それに思い入れレベルだったらファンティーヌとジャベールではやっぱり敵役のジャベールに注目する人のほうが多いと思います。私は映画をみているときはもうなるべくジャベールの歌は聴くまい(笑)としていたので、サントラのクリップのジャベールの自殺のところを聞いてみたら、やっぱり「これじゃ気持ちが全然つたわらないでしょう」と再確認してしまいました。

>決まった所作をするだけで形になってしまう

それはあまりに短絡的な考えではないかしら?ロボットじゃないんだから、形だけでは重要な二番手は務められないでしょう。ロンドンにわざわざ見に行ったときのイーサン・フリーマンがそんな感じでした。歌はいうことなかったけど、気持ち的にジャベールとして満足できませんでした。
Commented by quast at 2013-01-02 09:53

>言葉が明快
それはラッセルが歌っているのではなく、ダイアローグとしていっているからです。そのためpunctuationがまったくなくなってしまっています。

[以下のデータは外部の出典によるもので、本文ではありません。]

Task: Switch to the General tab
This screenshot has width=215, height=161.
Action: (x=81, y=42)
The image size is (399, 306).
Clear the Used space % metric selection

ご存知のようにConfrontationでバルジャンとジャベが同時に「ジャベール!」というところがありますが、パンチがまったくなく、流れていました。同じことがジャベールの自殺の歌詞It is Valjean or Javert!のところでもおこっています。だからラッセルが全く歌詞の物語性を理解しないまま歌っている、としか思えません。私としてはラッセル以外だれがオーディションしたのか知りたいところです。
Commented by 24601 at 2013-01-02 17:31 x
そういえばジャベール役って、ポール・ベタニーに決まっていたんじゃなかったっけと、ふと思ったのですが。コリン・ファースという話も前にはあったような。それにしても主演の二人がオーストラリア方面って、流刑地のイメージ?
個人的にはパリで舞台版を見た段階でレ・ミゼラブルは卒業してしまっている(気分だった)ので映画版はどうでも良かったのですが、これまであちこちの舞台で見てきた配役の中で感動したり大好きだったと言えるのは滝田栄さんのバルジャン、島田歌穂さんのエポニーヌ、内田直哉さんのアンジョルラス、デイジー・イーガンの幼いコゼット、そしてヒュー・パナローのマリウスくらいかな。10周年記念と25周年記念のコンサートに関してはCDもDVDも持ってないし。やっぱり生の舞台が好き。
Commented by quast at 2013-01-03 15:14
ラッセルに決まる前はそういううわさもありましたが、consideredで決まりではなかったみたいです。私は歌が歌えたらSean BeanとかViggo Mortensenとかがよかったかも(笑)。

私がみたエポニーヌはサットンが一番よかったかな。舞台としては円形ステージで上演したバージョンがかなりよかったです。